Come insegna l'esperienza comune, in effetti, con alcune applicazioni peer to peer, in particolare con eMule, non è facile andare a banda piena. È noto, del resto, che il peer-to-peer
non è un buon modo per valutare la qualità della propria connessione. Ma nei prossimi mesi questa paura di andare come lumache con il peer-to-peer si trasformerà in realtà, a causa dei filtri applicati dai provider? Cisco getta acqua su questi timori.

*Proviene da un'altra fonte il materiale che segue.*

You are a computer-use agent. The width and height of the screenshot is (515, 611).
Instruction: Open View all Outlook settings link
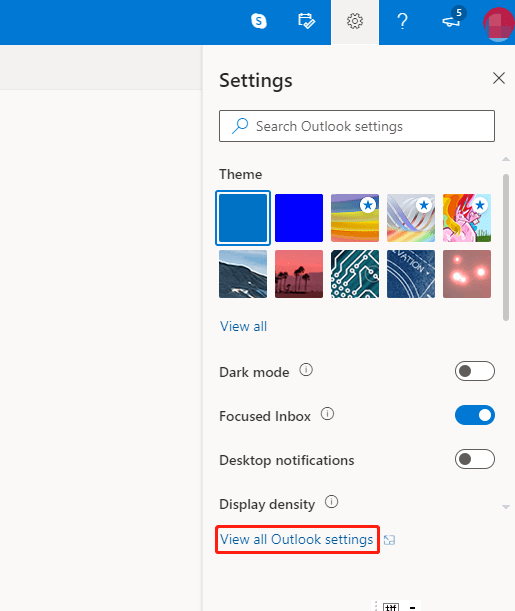tap(296, 539)
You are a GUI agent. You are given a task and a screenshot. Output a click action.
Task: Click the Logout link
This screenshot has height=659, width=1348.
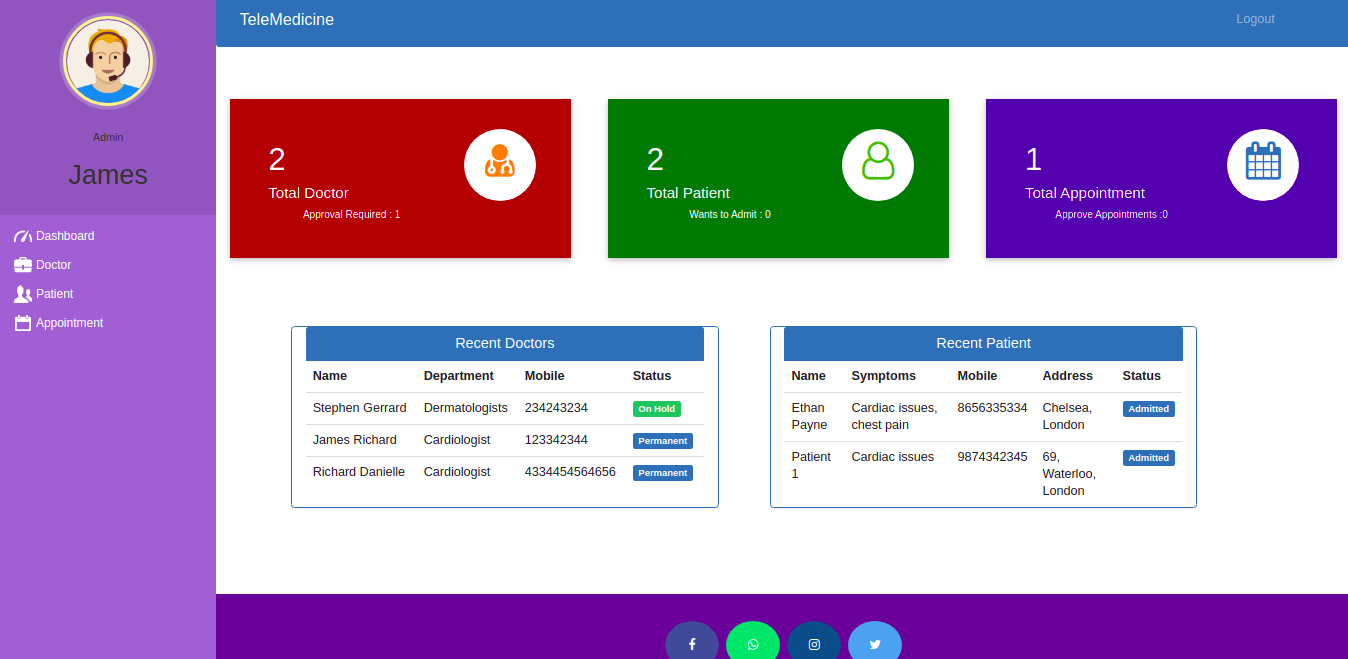tap(1254, 19)
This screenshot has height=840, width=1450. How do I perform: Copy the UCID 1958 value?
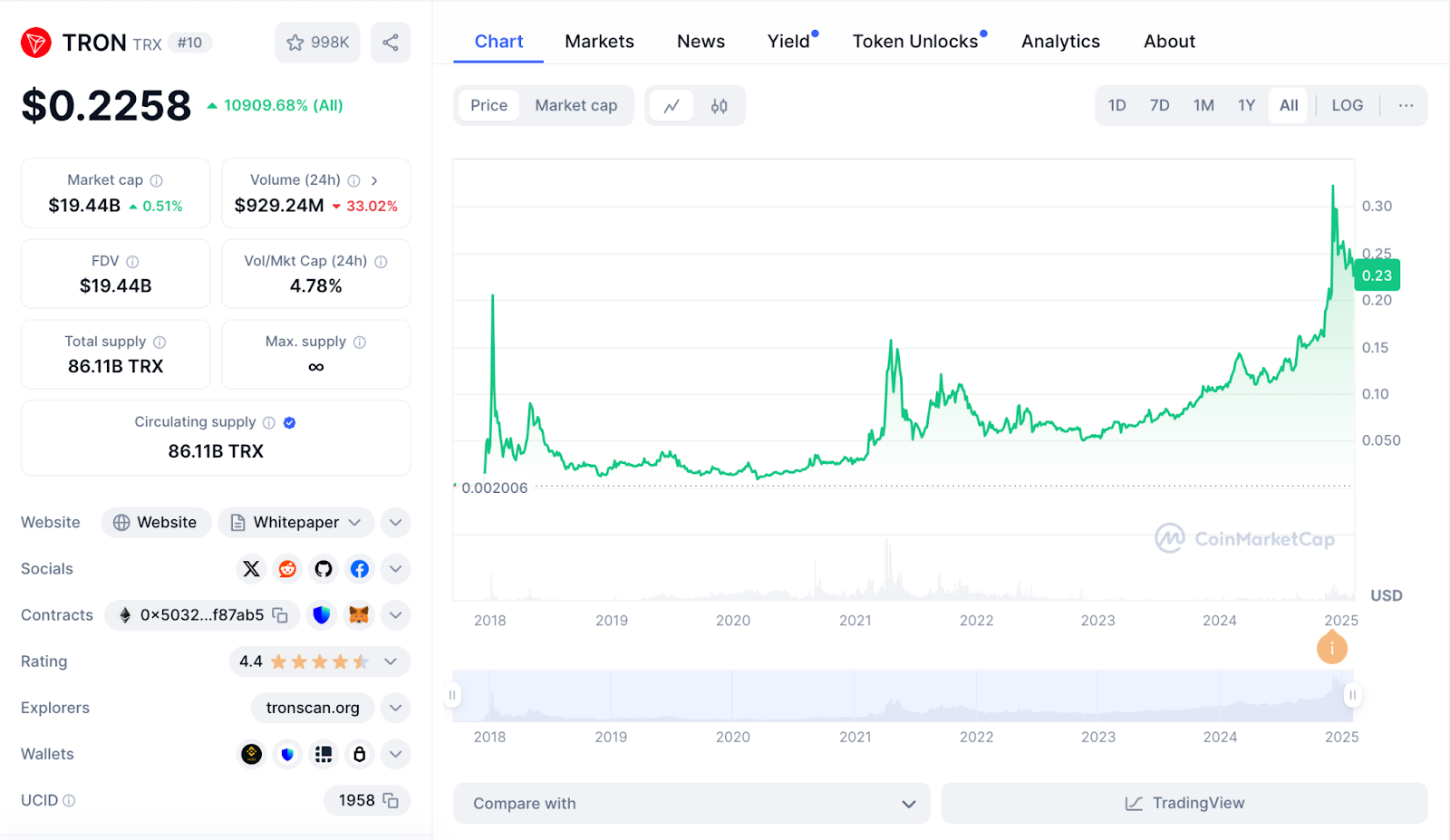[x=391, y=800]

"Lo scenario probabile", dice Zucca, "sarà che l'utente invece di scaricare l'MP3 in un minuto ce ne metterà due". Se sarà così, forse solo una nicchia di utenti protesterà - coloro che vogliono scaricare sempre alla massima velocità con il peer to peer. Non ci saranno problemi per gli altri: coloro che non fanno peer-to-peer o che sono
disposti a pazientare per avere il file completo.
Sia gli uni sia gli altri, inoltre, sostiene Cisco, avranno una migliore esperienza di navigazione, VoIP e streaming. Sono applicazioni, infatti, che a differenza del peer-to-peer
soffrono molto dei cali di velocità; diventa frustrante utilizzarle se ci sono ritardi nella trasmissione dati. Richiedono un'interazione in tempo reale.

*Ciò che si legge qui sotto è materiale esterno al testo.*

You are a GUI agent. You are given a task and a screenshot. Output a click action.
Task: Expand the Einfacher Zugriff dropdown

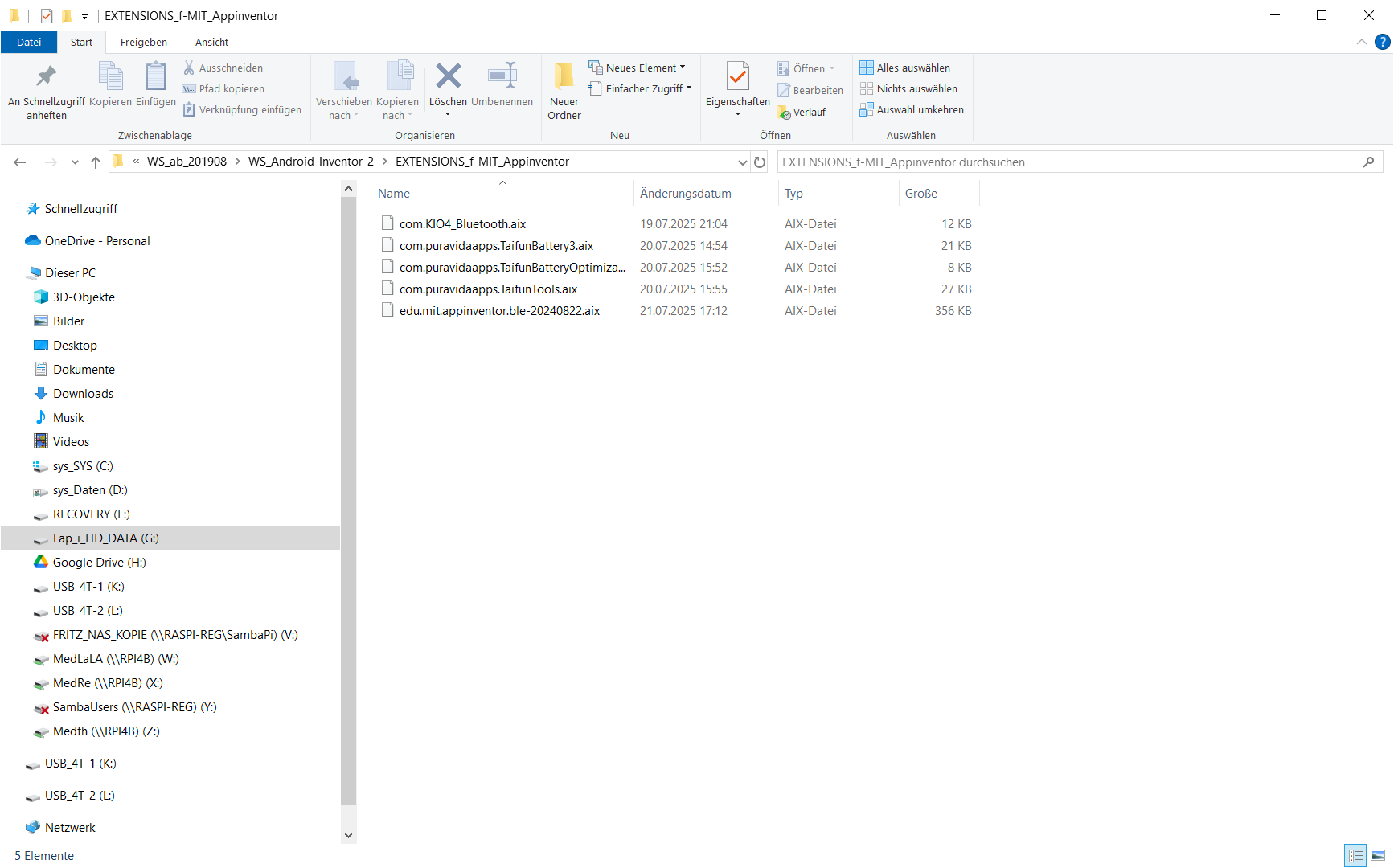click(x=640, y=89)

L'idea di dare più banda alle applicazioni che ne hanno più bisogno non è malvagia; resta da vedere
come si regoleranno i provider. Se arriveranno a chiudere di netto i rubinetti al peer to peer, usando in modo radicale i filtri, le proteste si faranno sentire.
"Non credo che sarà bloccato il P2P; prevedo piuttosto che sarà ridimensionato", sostiene però Zucca. Il punto è che "un filtro di questo tipo è
un'arma a doppio taglio, per l'operatore. Favorisce la clientela business e quelli che usano applicazioni evolute. Ma rischia di scontentare il pubblico del P2P, che può essere un asset importante per il provider". Insomma, è probabile che
non ci saranno grossi contraccolpi. Magari i filtri scatteranno per dare priorità ad applicazioni critiche, ai danni del P2P, soltanto quando la banda del network sarà satura. Di notte, quando i patiti del P2P peer lasciano il computer acceso a scaricare, forse non ci saranno filtri.
Questa situazione è l'effetto di una
fase di transizione: "Gli operatori italiani stanno passando da un business basato sulla vendita dell'accesso a Internet, a un business più complesso, che include anche servizi e contenuti addizionali, pagati a parte dall'utente", dice Zucca. Cresce insomma il bisogno di
tutelare applicazioni critiche (VoIP, streaming, servizi per le aziende) dagli eccessi del peer-to-peer.